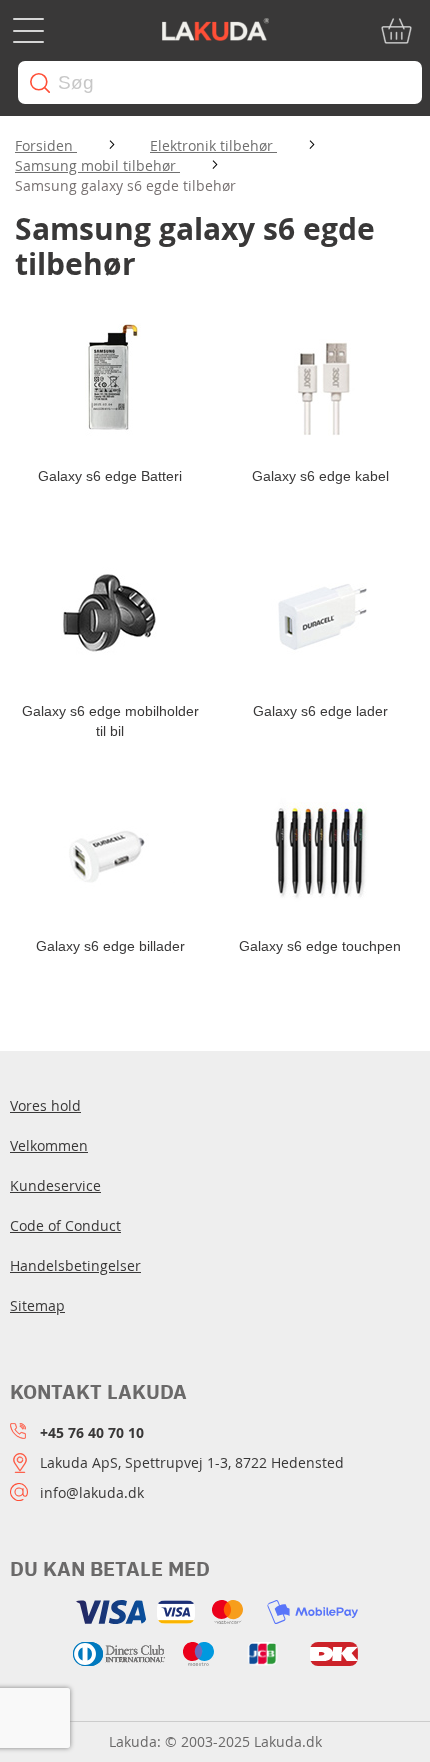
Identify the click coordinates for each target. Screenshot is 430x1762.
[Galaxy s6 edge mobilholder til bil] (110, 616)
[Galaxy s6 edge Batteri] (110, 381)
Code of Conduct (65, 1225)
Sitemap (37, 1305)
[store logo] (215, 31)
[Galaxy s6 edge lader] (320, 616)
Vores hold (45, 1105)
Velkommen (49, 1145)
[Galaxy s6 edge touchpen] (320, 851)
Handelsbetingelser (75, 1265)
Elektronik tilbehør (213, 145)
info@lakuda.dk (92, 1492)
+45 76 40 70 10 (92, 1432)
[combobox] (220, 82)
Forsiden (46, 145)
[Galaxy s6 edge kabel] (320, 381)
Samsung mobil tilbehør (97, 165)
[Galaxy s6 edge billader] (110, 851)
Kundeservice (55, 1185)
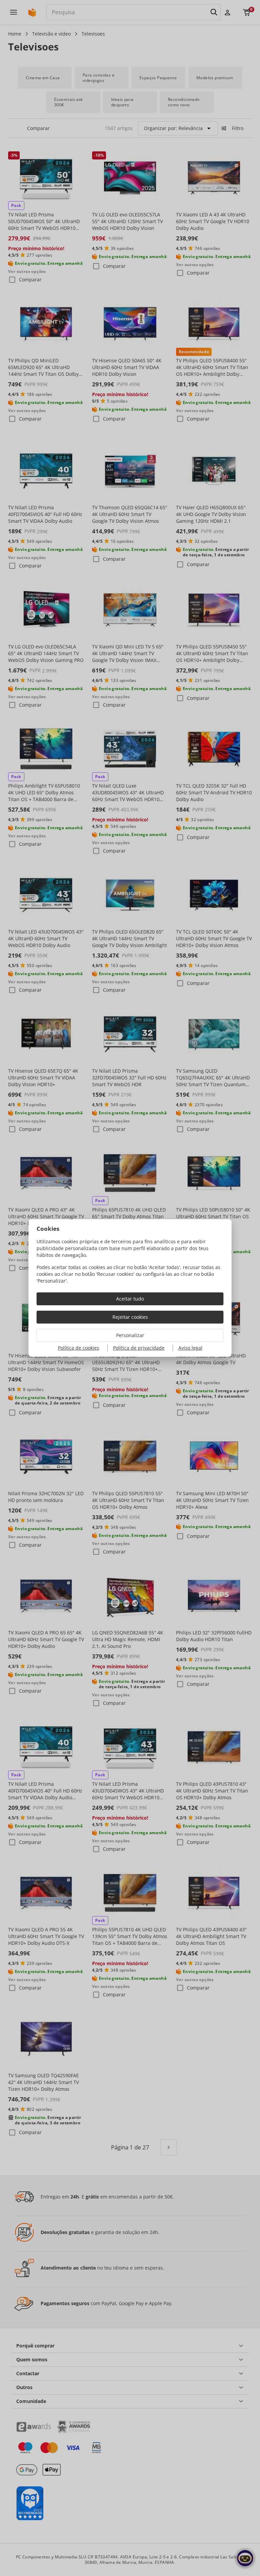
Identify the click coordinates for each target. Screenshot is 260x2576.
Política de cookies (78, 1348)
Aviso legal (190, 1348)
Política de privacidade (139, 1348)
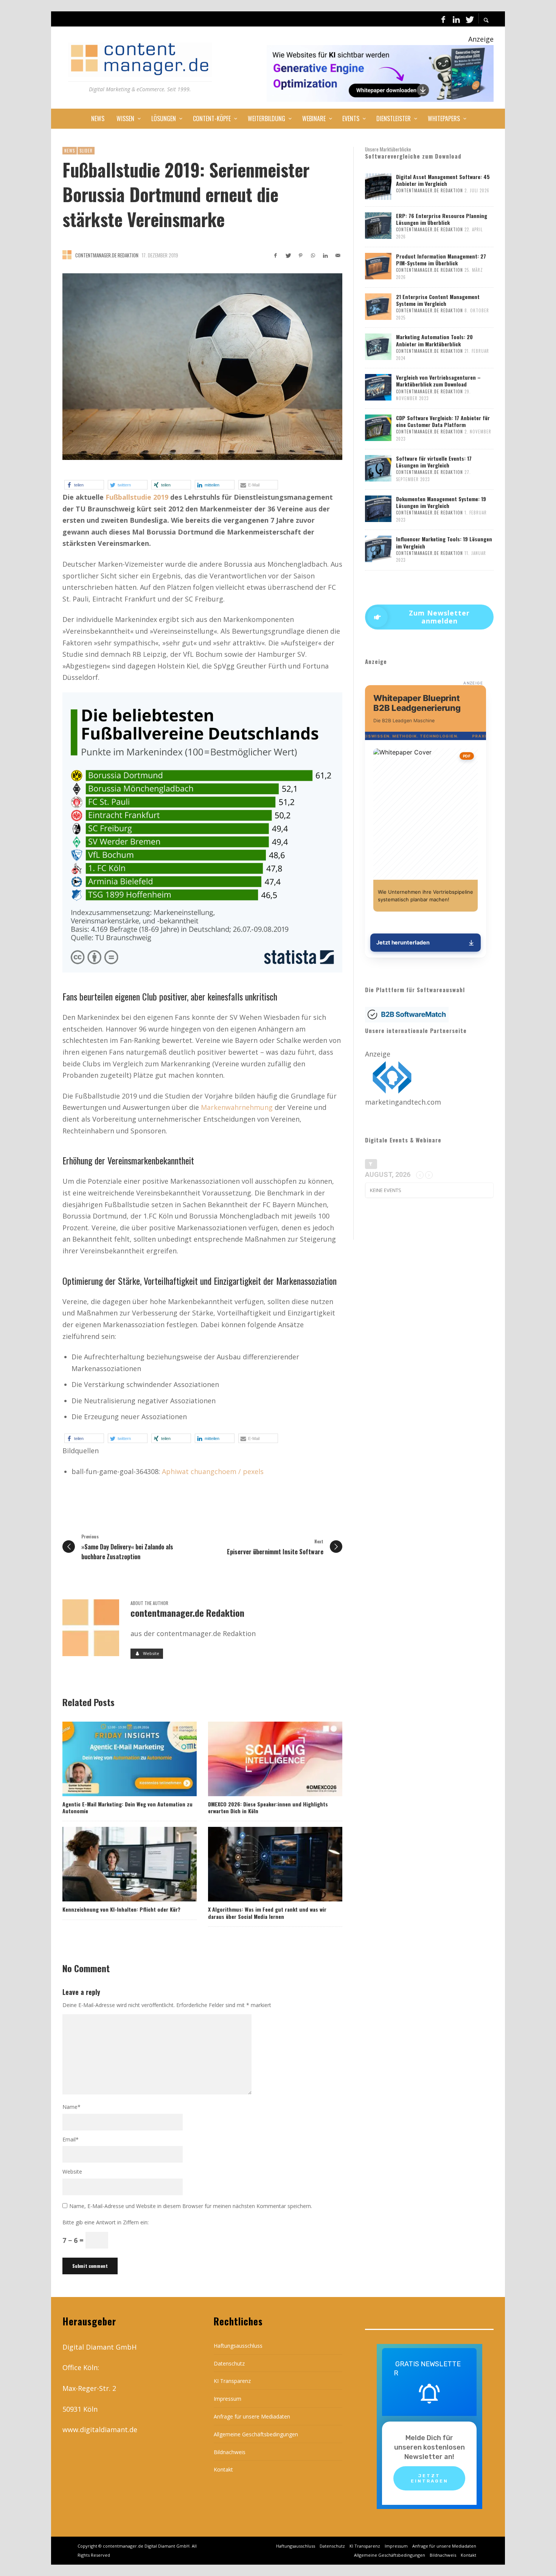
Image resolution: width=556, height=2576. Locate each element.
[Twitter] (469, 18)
• • •
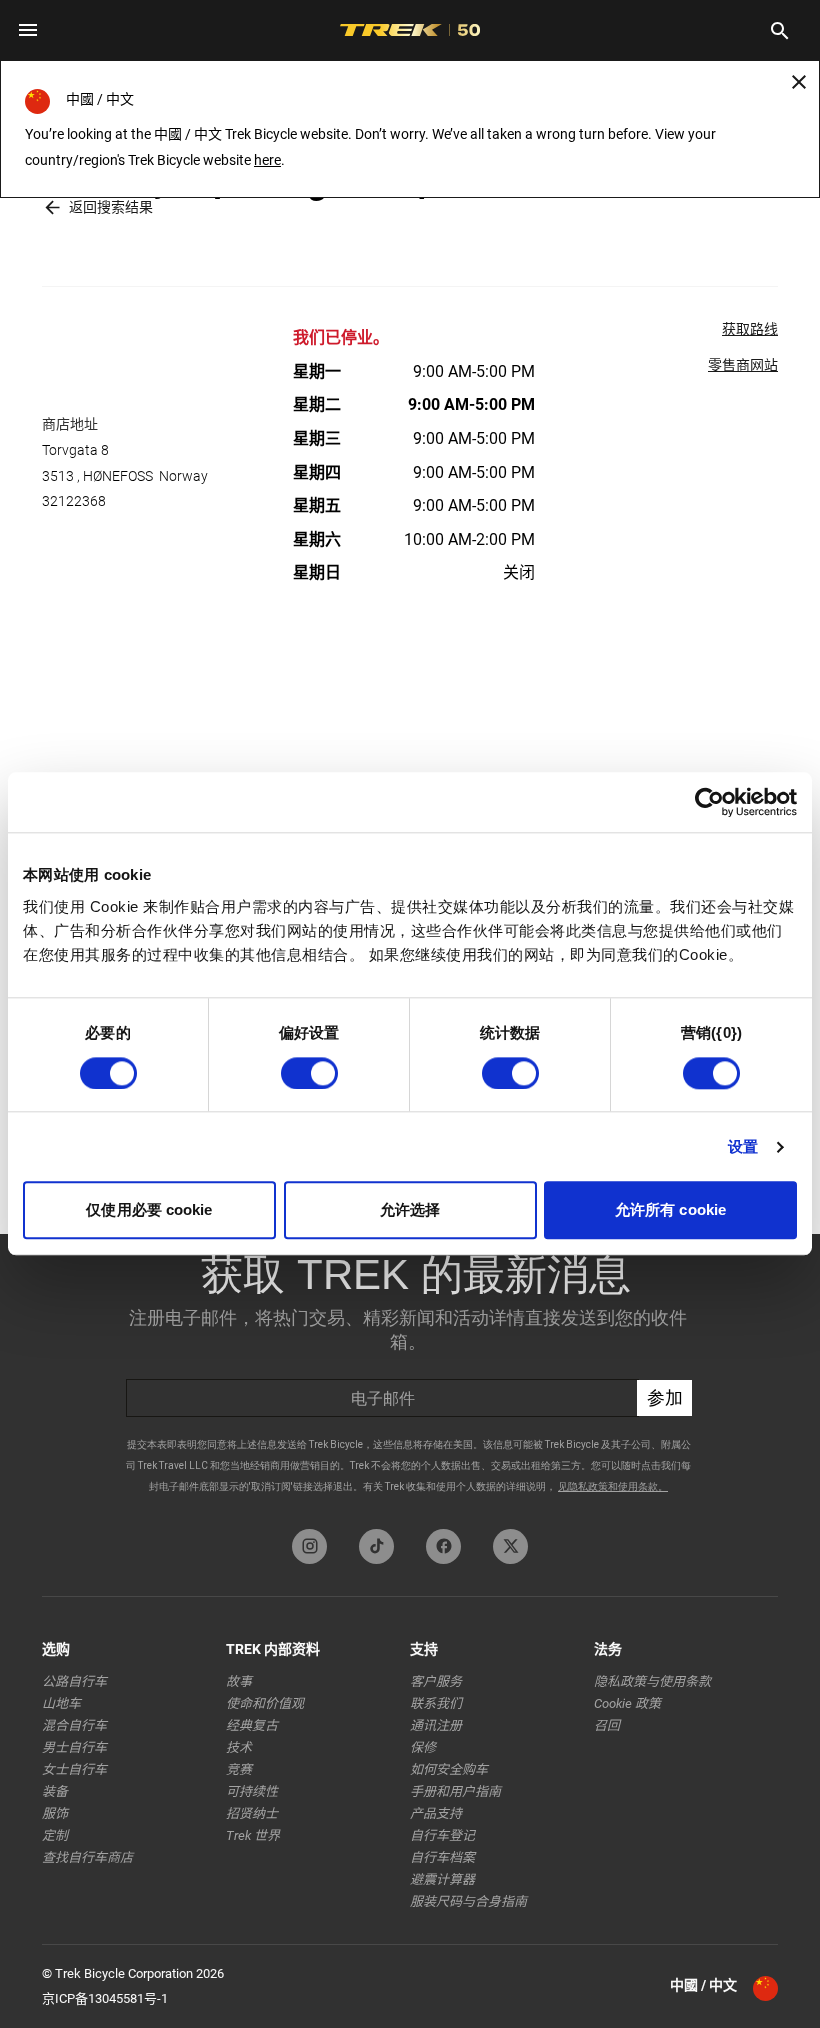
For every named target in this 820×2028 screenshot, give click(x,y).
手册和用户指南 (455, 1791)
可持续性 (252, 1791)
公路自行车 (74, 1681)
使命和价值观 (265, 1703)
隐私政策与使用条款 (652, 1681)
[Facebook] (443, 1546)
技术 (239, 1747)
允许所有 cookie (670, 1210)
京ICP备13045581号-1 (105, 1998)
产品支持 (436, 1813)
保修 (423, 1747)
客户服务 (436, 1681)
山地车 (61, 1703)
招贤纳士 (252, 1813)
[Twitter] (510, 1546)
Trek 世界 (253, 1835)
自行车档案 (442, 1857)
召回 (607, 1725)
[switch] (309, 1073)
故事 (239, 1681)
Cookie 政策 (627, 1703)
• • •
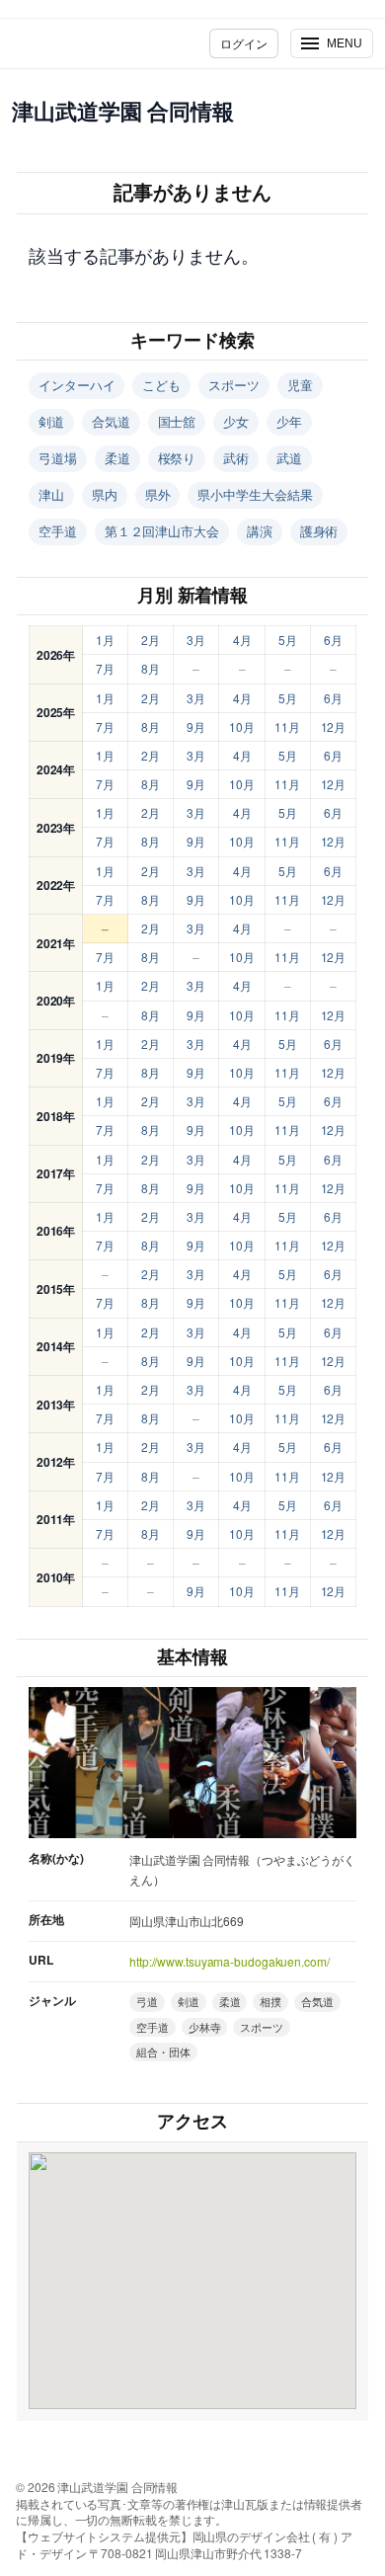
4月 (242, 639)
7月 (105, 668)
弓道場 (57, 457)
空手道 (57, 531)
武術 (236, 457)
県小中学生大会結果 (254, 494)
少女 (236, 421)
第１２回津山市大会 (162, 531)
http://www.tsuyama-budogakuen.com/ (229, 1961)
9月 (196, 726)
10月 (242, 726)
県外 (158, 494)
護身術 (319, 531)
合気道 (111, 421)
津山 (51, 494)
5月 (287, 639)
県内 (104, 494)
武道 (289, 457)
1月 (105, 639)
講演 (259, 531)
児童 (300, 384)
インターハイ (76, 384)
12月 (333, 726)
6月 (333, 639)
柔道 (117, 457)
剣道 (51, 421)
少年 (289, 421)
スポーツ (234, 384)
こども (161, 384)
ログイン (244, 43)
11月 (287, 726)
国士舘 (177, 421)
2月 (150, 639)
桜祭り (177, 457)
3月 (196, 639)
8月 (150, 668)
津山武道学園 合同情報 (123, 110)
• • •
> Problem to work on
Only one part of the material above is to be transcribed, namely the lines starting with the line that has "Screenshot is 430x1762." and going on through the line that has "10 (92, 1432)", exactly as they stand.

> Your response
Identify the click coordinates for each target. Screenshot is 430x1762.
[Galaxy s6 edge mobilholder til bil] (110, 616)
[Galaxy s6 edge Batteri] (110, 381)
Code of Conduct (65, 1225)
Sitemap (37, 1305)
[store logo] (215, 31)
[Galaxy s6 edge lader] (320, 616)
Vores hold (45, 1105)
Velkommen (49, 1145)
[Galaxy s6 edge touchpen] (320, 851)
Handelsbetingelser (75, 1265)
Elektronik tilbehør (213, 145)
info@lakuda.dk (92, 1492)
+45 76 40 70 10 (92, 1432)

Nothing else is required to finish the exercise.